La Cour de justice de l’Union européenne précise les modalités de détermination de la valeur en douane des marchandises dans une décision récente. Un litige est apparu suite à la contestation par l’administration douanière de la valeur transactionnelle déclarée pour des articles électroniques importés. L’administration a mobilisé une méthode alternative de calcul en s’appuyant sur des données relatives à des marchandises identiques ou similaires. Le juge national a sollicité une interprétation des dispositions du règlement établissant le code des douanes communautaire concernant les sources d’information. La question de droit porte sur l’étendue des obligations d’investigation de l’autorité douanière et sur les critères de comparaison des valeurs. La juridiction européenne valide l’usage des bases nationales et définit un cadre temporel strict pour l’évaluation des marchandises importées. Cette analyse conduit à examiner d’abord l’encadrement des sources et de la temporalité du contrôle, puis le régime de contestation des valeurs transactionnelles.

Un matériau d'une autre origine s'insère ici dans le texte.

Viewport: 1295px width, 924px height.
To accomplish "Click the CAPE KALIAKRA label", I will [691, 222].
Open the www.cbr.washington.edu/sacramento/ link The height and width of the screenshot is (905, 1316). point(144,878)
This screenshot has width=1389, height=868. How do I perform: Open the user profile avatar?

I. L’encadrement des sources et de la temporalité du contrôle douanier
A. L’autonomie de la base de données nationale
Les autorités peuvent se limiter aux informations d’une base de données nationale sans solliciter systématiquement les autres États membres de l’Union. La Cour énonce que l’autorité « peut se limiter à utiliser les éléments figurant dans la base de données nationale qu’elle alimente et qu’elle gère ». Cette solution consacre une efficacité administrative dès lors que les données disponibles localement sont jugées suffisantes par l’administration pour statuer. L’accès aux informations européennes demeure une faculté subsidiaire si les éléments internes ne permettent pas d’aboutir à une évaluation probante de la valeur. Cette autonomie opérationnelle facilite la célérité des procédures de dédouanement tout en garantissant une base documentaire stable pour le contrôle ultérieur.
B. La précision temporelle de la comparaison des marchandises
La notion de moment proche prévue par le règlement se voit attribuer une limite chiffrée afin de garantir la sécurité juridique des opérateurs. Le juge dispose que l’autorité peut utiliser des valeurs transactionnelles « se rapportant à une période de 90 jours, dont 45 avant et 45 après le dédouanement ». Ce cadre temporel permet d’assurer que les marchandises identiques ou similaires ont été exportées dans des conditions économiques et commerciales relativement homogènes. L’administration ne peut toutefois s’enfermer dans ce délai si les données recueillies ne permettent pas de déterminer avec exactitude la valeur réelle. Cette flexibilité temporelle encadrée assure une transition cohérente vers l’étude du pouvoir de contestation des valeurs par l’administration douanière.
II. Le régime de contestation et d’exclusion des valeurs transactionnelles
A. La remise en cause des opérations passées de l’importateur
L’autorité douanière dispose de la faculté d’exclure les valeurs relatives à d’autres opérations du même demandeur sans contestation préalable des autres États. La Cour précise que cette exclusion est possible à condition que l’autorité « les remette préalablement en cause en application de l’article 78 » du code. Cette règle impose une cohérence interne à l’administration nationale qui doit agir dans les délais légaux de prescription pour invalider des déclarations anciennes. La simple absence de contestation initiale par une autorité tierce ne confère pas une immunité définitive aux valeurs déclarées lors d’importations passées. Ce pouvoir de révision garantit l’équité fiscale en permettant de corriger des évaluations qui s’avéreraient erronées après un examen plus approfondi.
B. L’exigence de motivation et de plausibilité des décisions
Toute éviction de valeurs transactionnelles étrangères doit impérativement s’accompagner d’une motivation solide reposant sur des éléments de doute sérieux et objectifs. L’autorité doit motiver son refus « par référence à des éléments affectant leur caractère plausible » afin de respecter les droits procéduraux de l’opérateur. Cette exigence garantit que le pouvoir discrétionnaire de l’administration ne se transforme pas en une décision arbitraire lors de l’évaluation des marchandises. La transparence de la procédure de contrôle demeure le corollaire indispensable de l’autonomie reconnue aux autorités nationales dans la gestion de leurs données. Le respect de ces garanties formelles conditionne la légalité du redressement opéré par rapport aux valeurs initialement déclarées par l’importateur.